→ What is required:
Convert the stretch from the start of the material through the line containing "This screenshot has" into a Markdown table with the columns Row and Line. Number each line in order and leave out any blank lines.

* Start *

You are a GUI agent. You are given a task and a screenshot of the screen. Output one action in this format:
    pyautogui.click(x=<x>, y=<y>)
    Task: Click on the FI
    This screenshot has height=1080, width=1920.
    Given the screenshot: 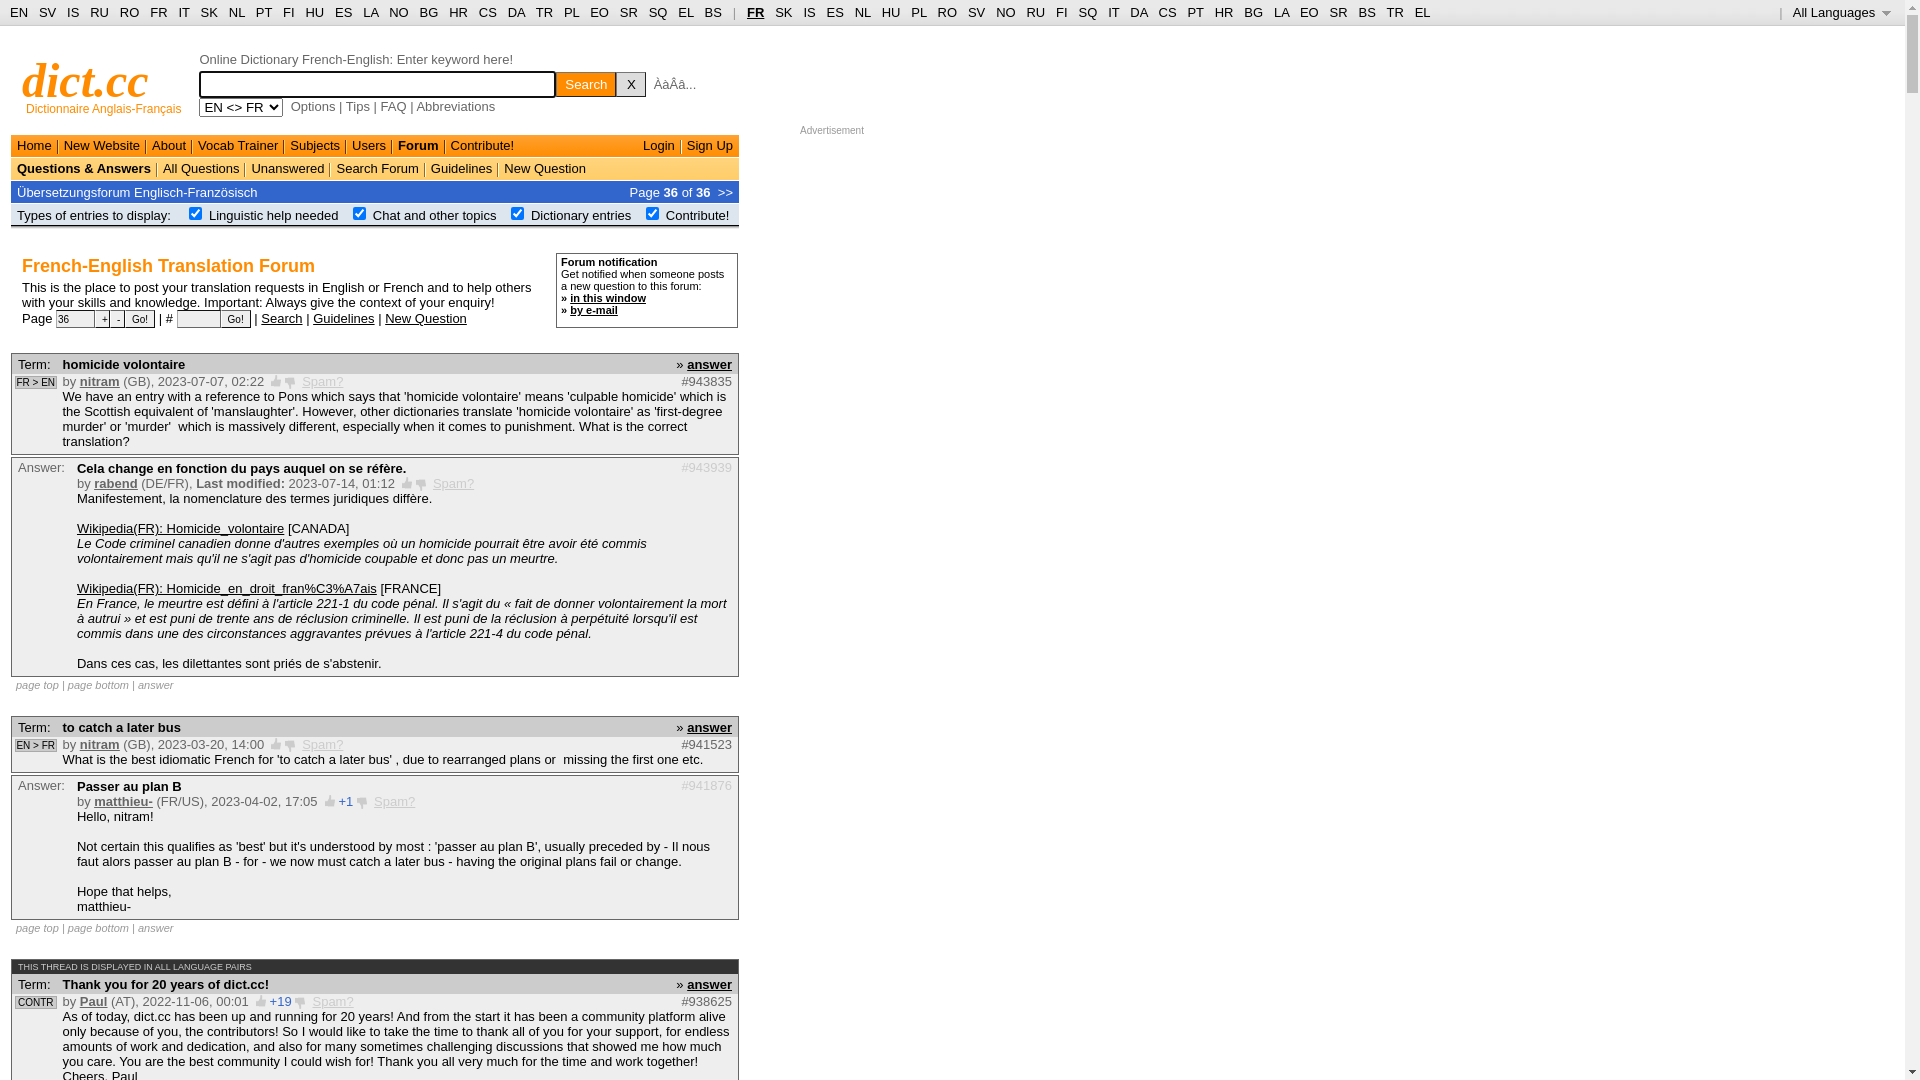 What is the action you would take?
    pyautogui.click(x=289, y=12)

* End *

→ Correct response:
| Row | Line |
|---|---|
| 1 | You are a GUI agent. You are given a task and a screenshot of the screen. Output one action in this format: |
| 2 |     pyautogui.click(x=<x>, y=<y>) |
| 3 |     Task: Click on the FI |
| 4 |     This screenshot has height=1080, width=1920. |